Shinta dengan marah melemparkan cangkir teh yang beberapa saat lalu ia minum, dan cangkir teh itu mendarat dengan mulus dikening Anvaya.
Darah segar mengalir dari kening Anvaya, Anvaya menutup matanya untuk mengurangi sedikit rasa sakit di keningnya.
"Apa yang kau katakan Anvaya! Sudah Ibu bilang, kau harus menjadi Kaisar!"
Anvaya bangkit dari duduknya.
"Ibu tahta itu hanya milik Kakak! Kakak lebih pantas menjadi Kaisar dibandingkan aku yang tidak kompeten!"
"Anvaya raespati loka! Sampai kapanpun Praya tidak akan menjadi Kaisar!
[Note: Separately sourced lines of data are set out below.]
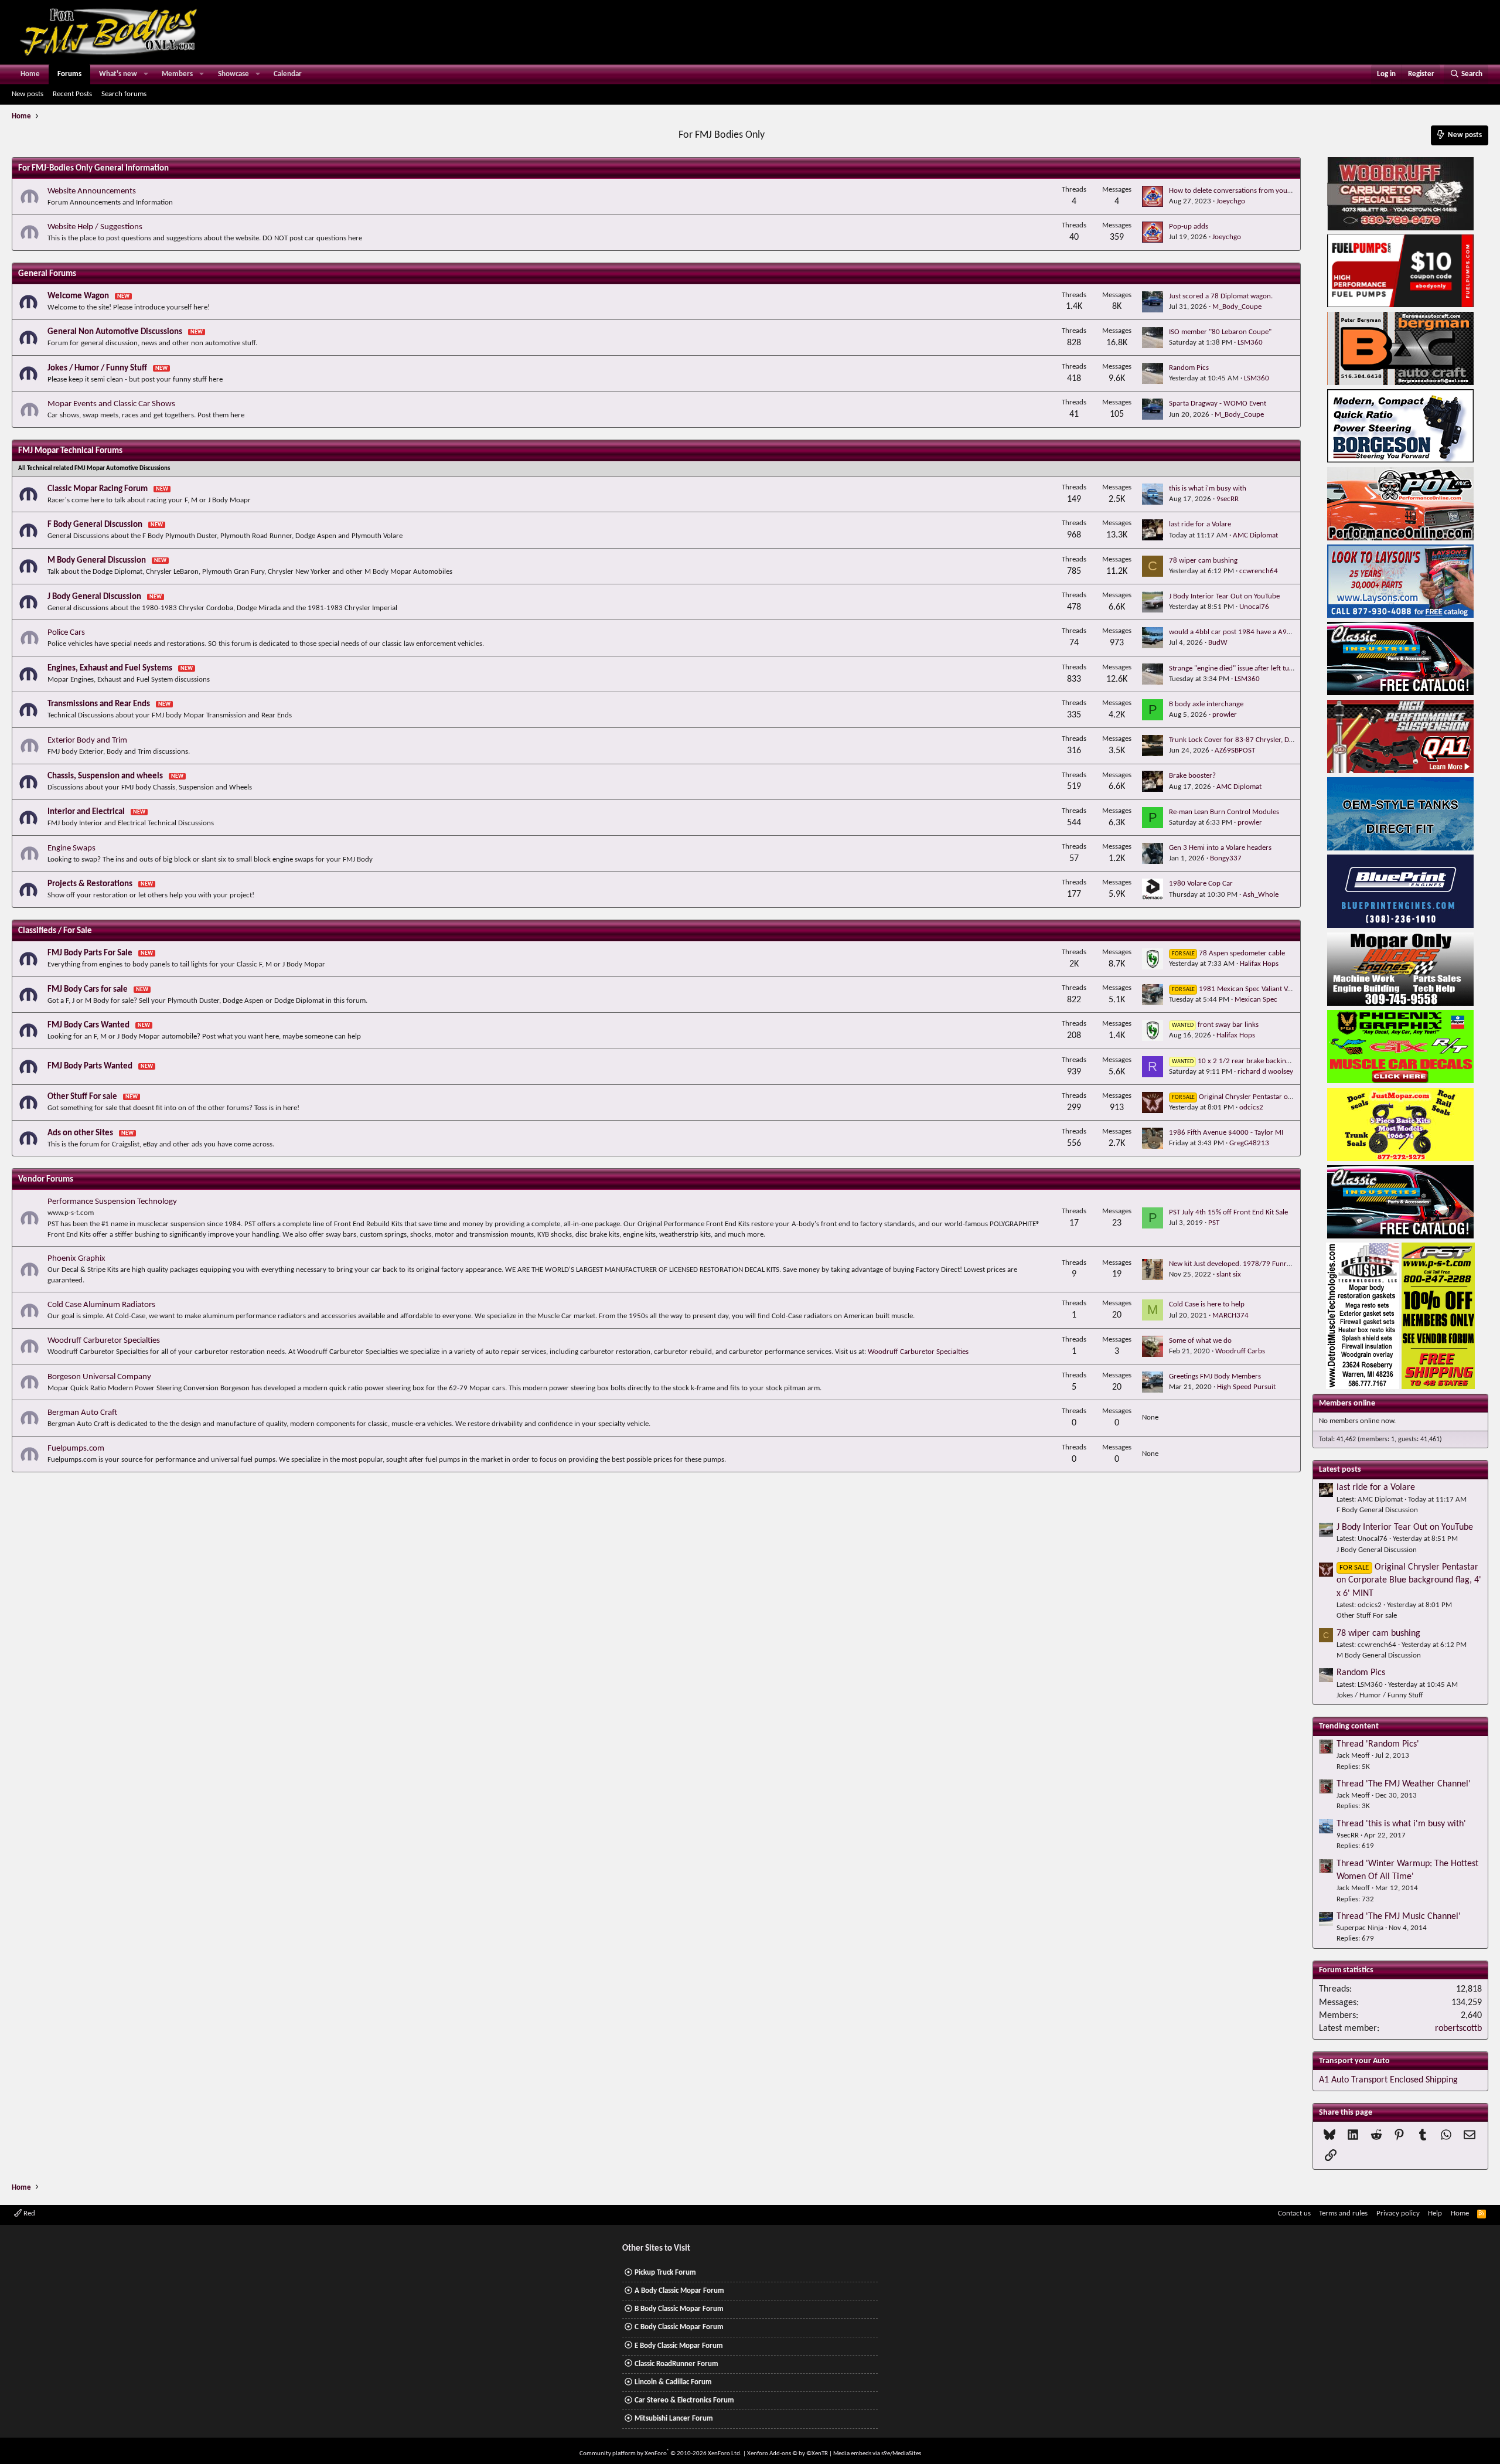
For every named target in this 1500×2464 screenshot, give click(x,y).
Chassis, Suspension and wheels (105, 776)
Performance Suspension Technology (112, 1201)
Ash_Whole (1261, 895)
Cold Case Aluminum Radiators (101, 1305)
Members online (1347, 1403)
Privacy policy (1398, 2213)
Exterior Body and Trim (87, 740)
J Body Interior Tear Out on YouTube (1224, 596)
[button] (146, 74)
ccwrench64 (1258, 571)
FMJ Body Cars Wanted (88, 1025)
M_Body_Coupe (1237, 307)
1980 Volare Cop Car (1201, 883)
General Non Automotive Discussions (114, 332)
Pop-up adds (1188, 226)
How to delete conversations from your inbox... (1242, 191)
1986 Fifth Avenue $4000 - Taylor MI (1226, 1132)
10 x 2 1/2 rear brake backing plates (1241, 1061)
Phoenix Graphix (76, 1258)
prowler (1224, 715)
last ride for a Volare (1200, 524)
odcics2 (1251, 1107)
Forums (69, 74)
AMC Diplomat (1255, 535)
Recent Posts (72, 94)
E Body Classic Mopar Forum (679, 2346)
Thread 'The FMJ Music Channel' (1399, 1916)
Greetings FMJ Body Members (1215, 1376)
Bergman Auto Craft (82, 1412)
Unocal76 (1254, 607)
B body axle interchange (1206, 704)
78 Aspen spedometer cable (1228, 953)
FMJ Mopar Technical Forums (70, 451)
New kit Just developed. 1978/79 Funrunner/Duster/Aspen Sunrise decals (1283, 1264)
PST (1213, 1223)
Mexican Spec (1256, 999)
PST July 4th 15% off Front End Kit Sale (1228, 1212)
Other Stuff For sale (82, 1097)
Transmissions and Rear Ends (98, 704)
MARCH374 (1230, 1315)
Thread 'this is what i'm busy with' (1401, 1824)
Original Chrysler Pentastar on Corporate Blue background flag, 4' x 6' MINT (1409, 1580)
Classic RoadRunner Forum (676, 2364)
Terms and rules (1343, 2213)
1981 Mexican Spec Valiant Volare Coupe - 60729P (1263, 989)
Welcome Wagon (78, 296)
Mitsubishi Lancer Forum (674, 2418)
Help (1435, 2213)
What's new (118, 74)
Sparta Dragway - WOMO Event (1217, 403)
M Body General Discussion (96, 560)
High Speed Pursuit (1246, 1387)
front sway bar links (1215, 1025)
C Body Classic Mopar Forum (679, 2327)
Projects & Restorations (89, 884)
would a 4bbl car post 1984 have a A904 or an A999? (1252, 632)
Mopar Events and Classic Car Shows (111, 404)
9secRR (1227, 499)
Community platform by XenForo (660, 2454)
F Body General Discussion (94, 524)
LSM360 (1250, 342)
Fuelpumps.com (75, 1448)
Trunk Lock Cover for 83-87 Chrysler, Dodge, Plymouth (1253, 740)
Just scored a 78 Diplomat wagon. (1221, 296)
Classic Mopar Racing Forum (97, 489)
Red (28, 2213)
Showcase (233, 74)
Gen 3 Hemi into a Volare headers (1220, 848)
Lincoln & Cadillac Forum (673, 2382)
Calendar (288, 74)
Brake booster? (1192, 776)
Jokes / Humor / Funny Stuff (97, 368)
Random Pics (1189, 368)
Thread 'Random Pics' (1378, 1744)
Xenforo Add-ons (787, 2454)
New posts (27, 94)
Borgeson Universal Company (99, 1377)
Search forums (123, 94)
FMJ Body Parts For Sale (89, 953)
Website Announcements (91, 191)
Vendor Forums (45, 1179)
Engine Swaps (71, 848)
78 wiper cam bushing (1203, 560)
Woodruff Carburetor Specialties (103, 1340)
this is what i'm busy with (1207, 488)
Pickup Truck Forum (665, 2272)
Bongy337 (1226, 858)
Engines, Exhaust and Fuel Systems (109, 668)
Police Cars (66, 632)
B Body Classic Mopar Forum (679, 2309)
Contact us (1294, 2213)
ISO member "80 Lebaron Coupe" (1220, 332)
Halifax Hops (1259, 964)
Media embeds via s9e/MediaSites (877, 2454)
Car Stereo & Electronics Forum (684, 2400)
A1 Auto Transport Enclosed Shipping (1388, 2080)
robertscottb (1458, 2028)
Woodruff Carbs (1240, 1351)
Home (30, 74)
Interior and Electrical (86, 812)
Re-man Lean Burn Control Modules (1224, 812)
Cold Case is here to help (1207, 1304)
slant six (1228, 1274)
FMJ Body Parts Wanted (89, 1066)
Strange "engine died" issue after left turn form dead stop (1257, 668)
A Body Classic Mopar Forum (679, 2291)
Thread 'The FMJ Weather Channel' (1404, 1784)
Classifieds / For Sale (55, 931)
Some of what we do (1200, 1341)
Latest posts (1340, 1469)
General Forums (47, 274)
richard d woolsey (1265, 1072)
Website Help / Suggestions (94, 227)
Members (177, 74)
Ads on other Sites (80, 1133)
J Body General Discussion (94, 597)
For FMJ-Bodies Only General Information (93, 168)
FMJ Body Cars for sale (87, 989)
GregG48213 (1249, 1143)
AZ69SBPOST (1235, 750)
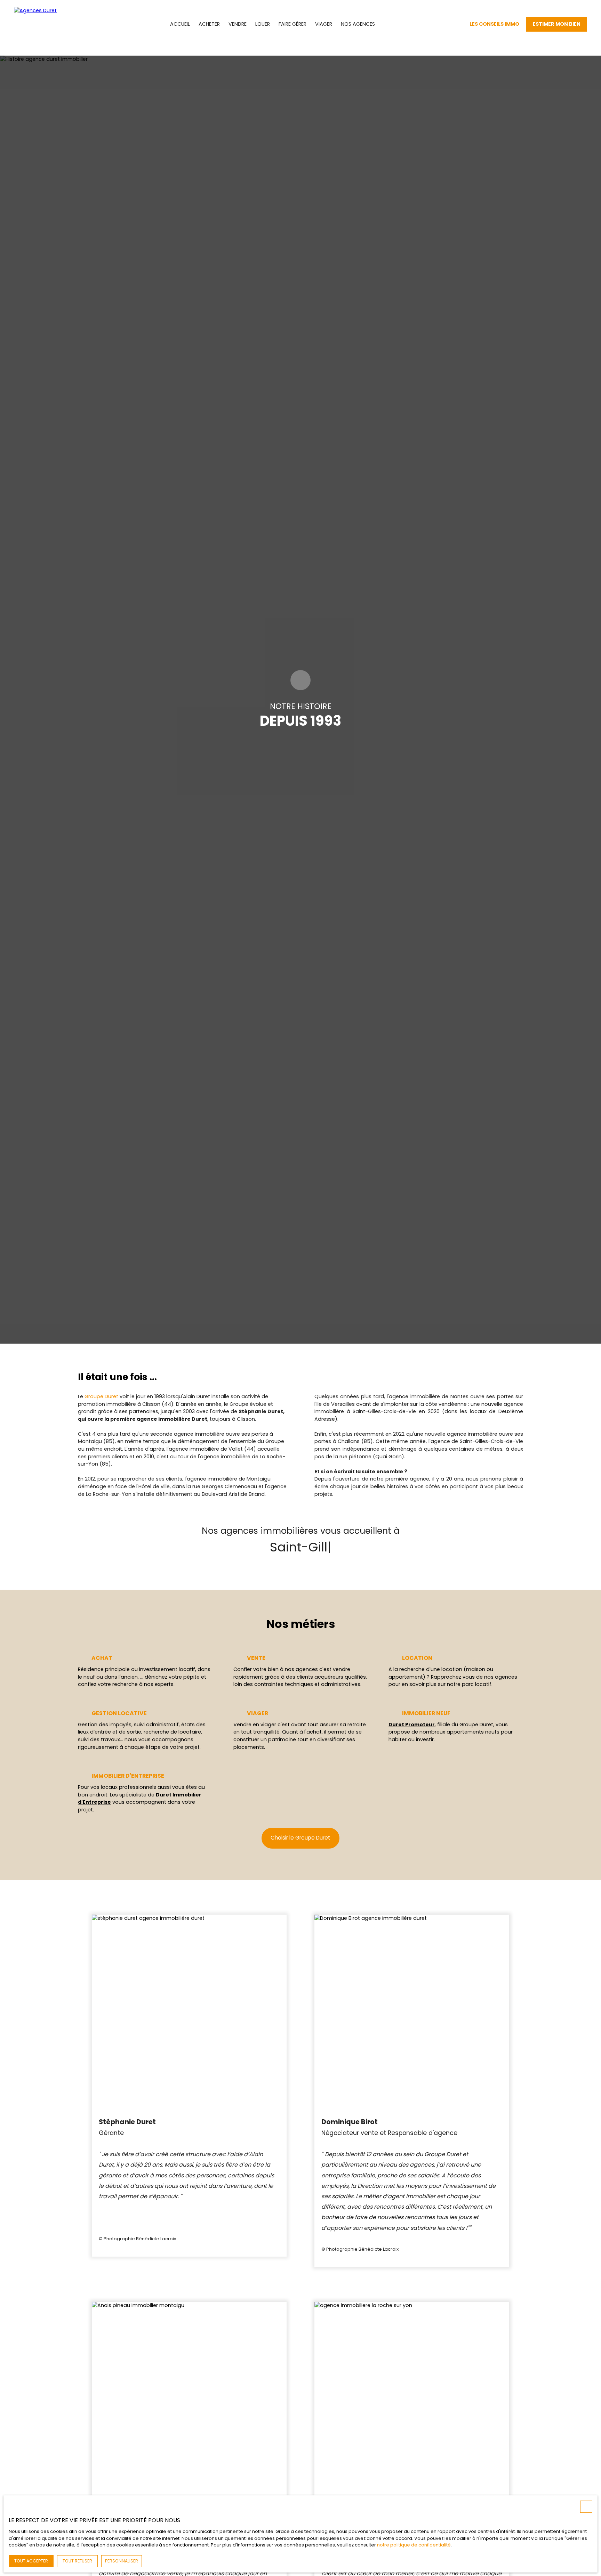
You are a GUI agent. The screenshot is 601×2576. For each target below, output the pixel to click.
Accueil (180, 24)
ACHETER (209, 24)
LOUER (262, 24)
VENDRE (238, 24)
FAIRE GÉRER (292, 24)
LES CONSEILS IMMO (494, 24)
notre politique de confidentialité (414, 2545)
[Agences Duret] (45, 24)
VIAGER (323, 24)
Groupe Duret (101, 1396)
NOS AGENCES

Kau terlalu banyak membuat masalah diluar sehingga pemikiran mu seperti itu!"
Anvaya menatap Ibunya, bukan tatapan yang dipenuhi amarah namun tatapan yang penuh dengan harapan.
Anvaya menurunkan suaranya.
"Ibu aku mohon jangan sakiti kami seperti ini bu, kakak terluka Bu gara-gara obsesi Ibu yang ingin menjadikan aku Kaisar membuat Kakak sakit dan terluka,"
Shinta menatap putranya itu.
Shinta adalah wanita yang begitu menghormati adat yang diturunkan leluhur dan norma, menurut nya wanita tidak boleh menjadi lebih berkuasa dibanding pria.
Baginya, tahta tertinggi seorang wanita adalah menjadi Nareswari bukan Kaisar.
Dan saat Shinta mengetahui ia hamil anak kembar ia sempat panik, ia takut anak pertama yang lahir adalah seorang perempuan dan memiliki obsesi pada tahta.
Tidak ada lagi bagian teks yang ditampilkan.